Sacha is a designer and coder from Paris, France, but he’s now living in Osaka, Japan. He’s worked with companies like Hipmunk, but he’s best known for his cool side-projects. His most recent, called Telescope, is an open source platform for creating your own Hacker News.
Highlights
- When searching for co-founders, Sacha says: “If you try to find [partners] motivated by money it’s a lot different than finding people who are interested in the project itself”
- He said that his “internet popularity” didn’t help him find a partner to build Telescope with him; what worked was getting involved in the Meteor community.
- Sacha talks about the importance of side-projects: “The cool thing about the web is that anyone can create a hit. But it helps a lot if you already have a network, and an audience. When I launched Folyo I didn’t really have that audience. I think getting people to pay attention to what you do is the hardest thing on the internet.”

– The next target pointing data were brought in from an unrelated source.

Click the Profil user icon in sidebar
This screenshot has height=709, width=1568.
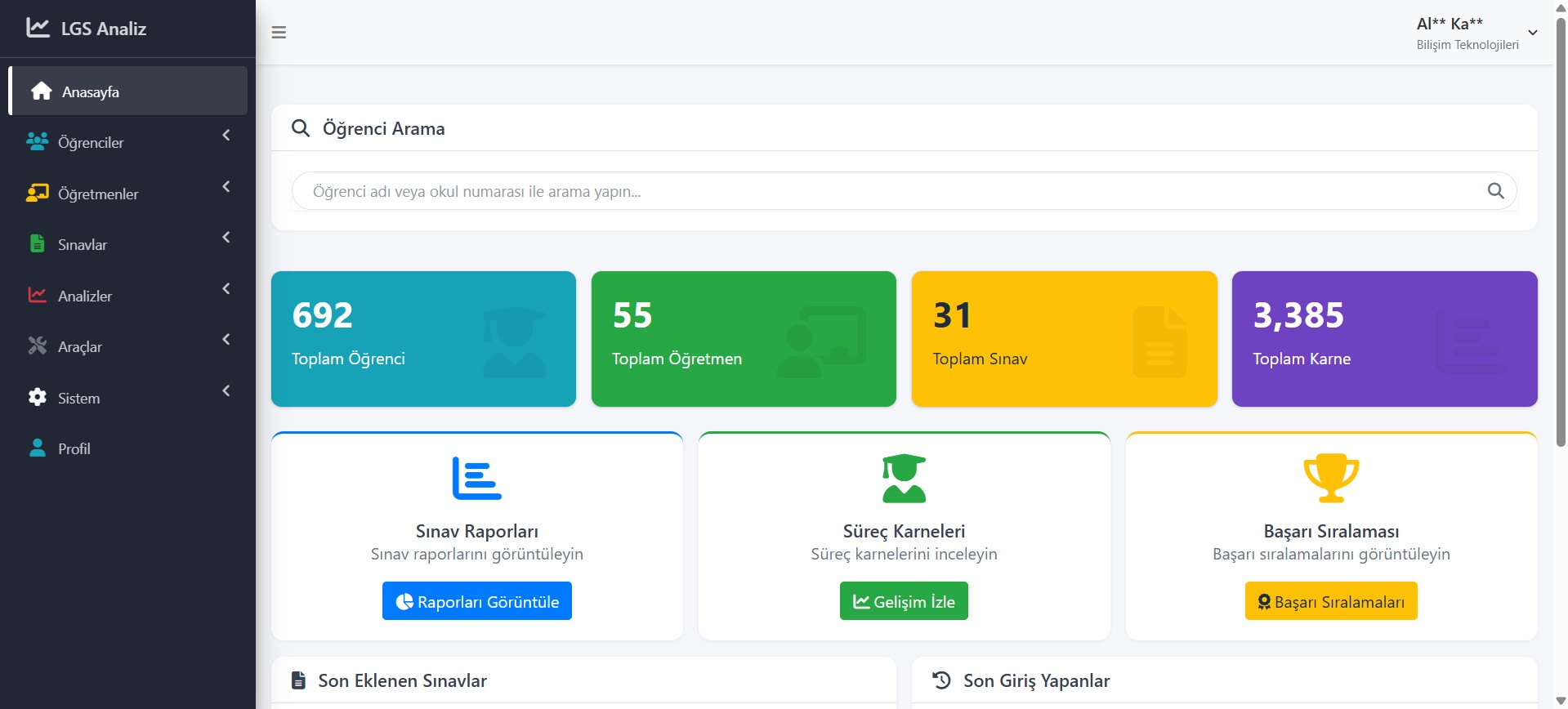pos(38,448)
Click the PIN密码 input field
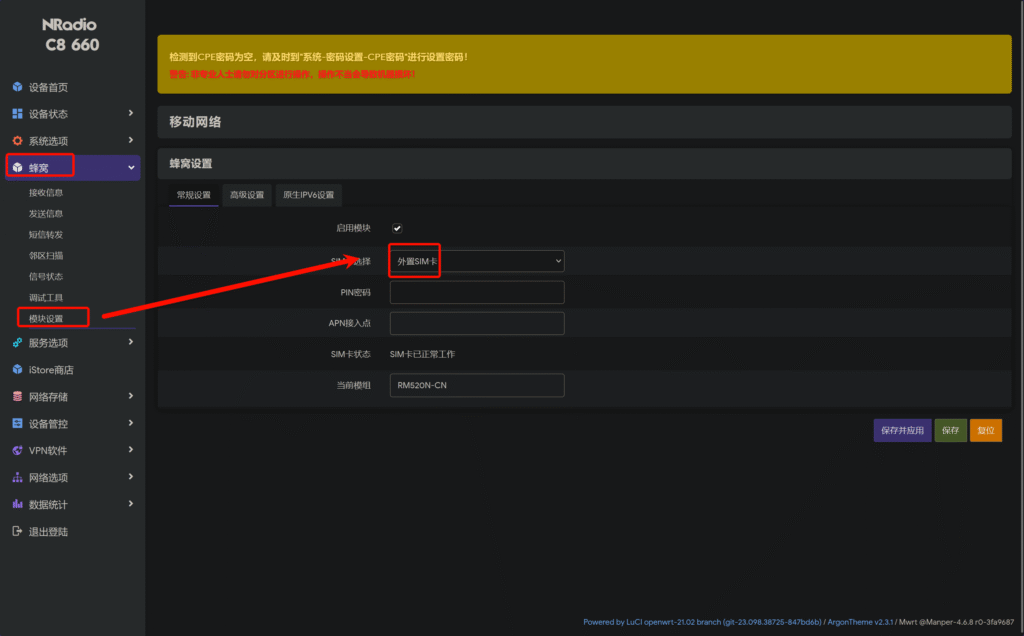Image resolution: width=1024 pixels, height=636 pixels. tap(476, 292)
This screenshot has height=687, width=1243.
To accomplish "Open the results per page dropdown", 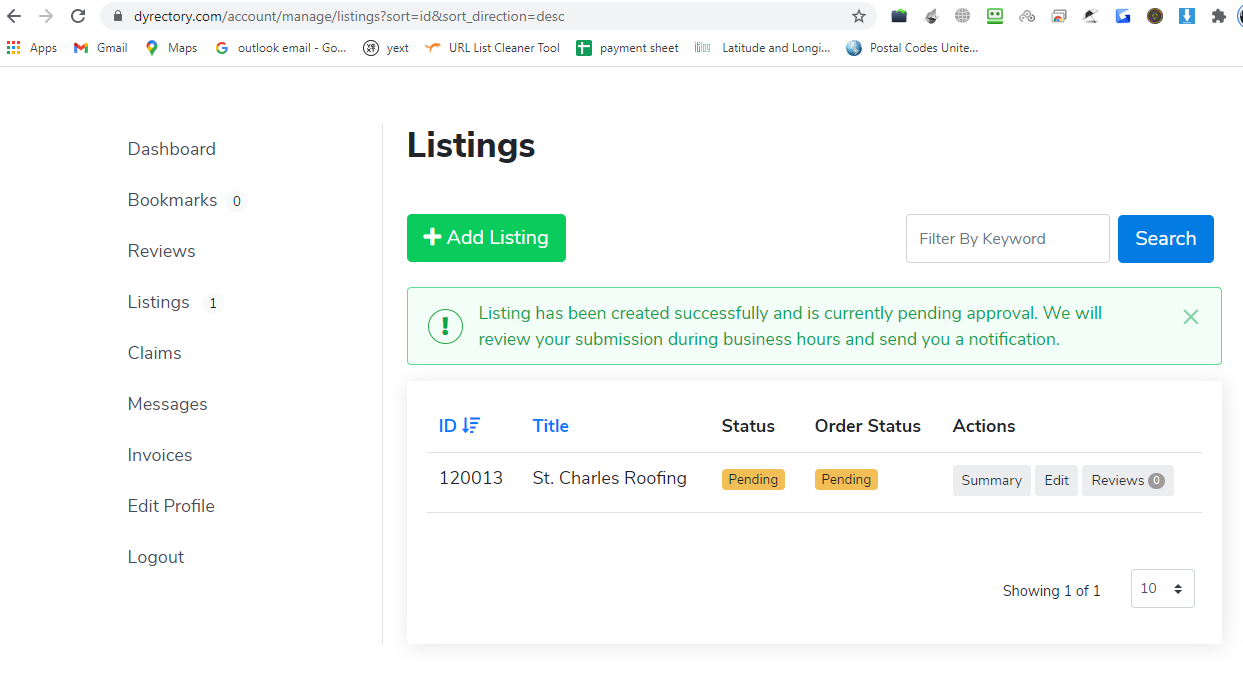I will [1162, 589].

- “If you think about it, there are two sides to the equation: having people pay attention, and the other side is having people pay money. Step 1 is doing something popular [where they pay attention]. Step 2 is getting people to pay for products.” – Sacha Greif
- “The biggest problem people make is they think too big with their side-projects. They instantly jump to: ‘I’m going to build a social network.’ My advice is to bottle it down to the Minimum Viable Side Project. It should be something you can build in 10 hours. ” – Sacha Greif
- “My inspiration for Sidebar.io is Daring Fireball; but a multi-user Daring Fireball.” – Sacha Greif
- Building a product income is hard! Sacha was really transparent about how he’s not earning a lot of money right now as he attempts to bootstrap his current projects: Sidebar.io and a book on Meteor.
- At the end of the interview, Sacha shared this: we don’t hear about the failures of product people; we only hear about the wins. This makes people think that everyone is winning, when that’s not reality.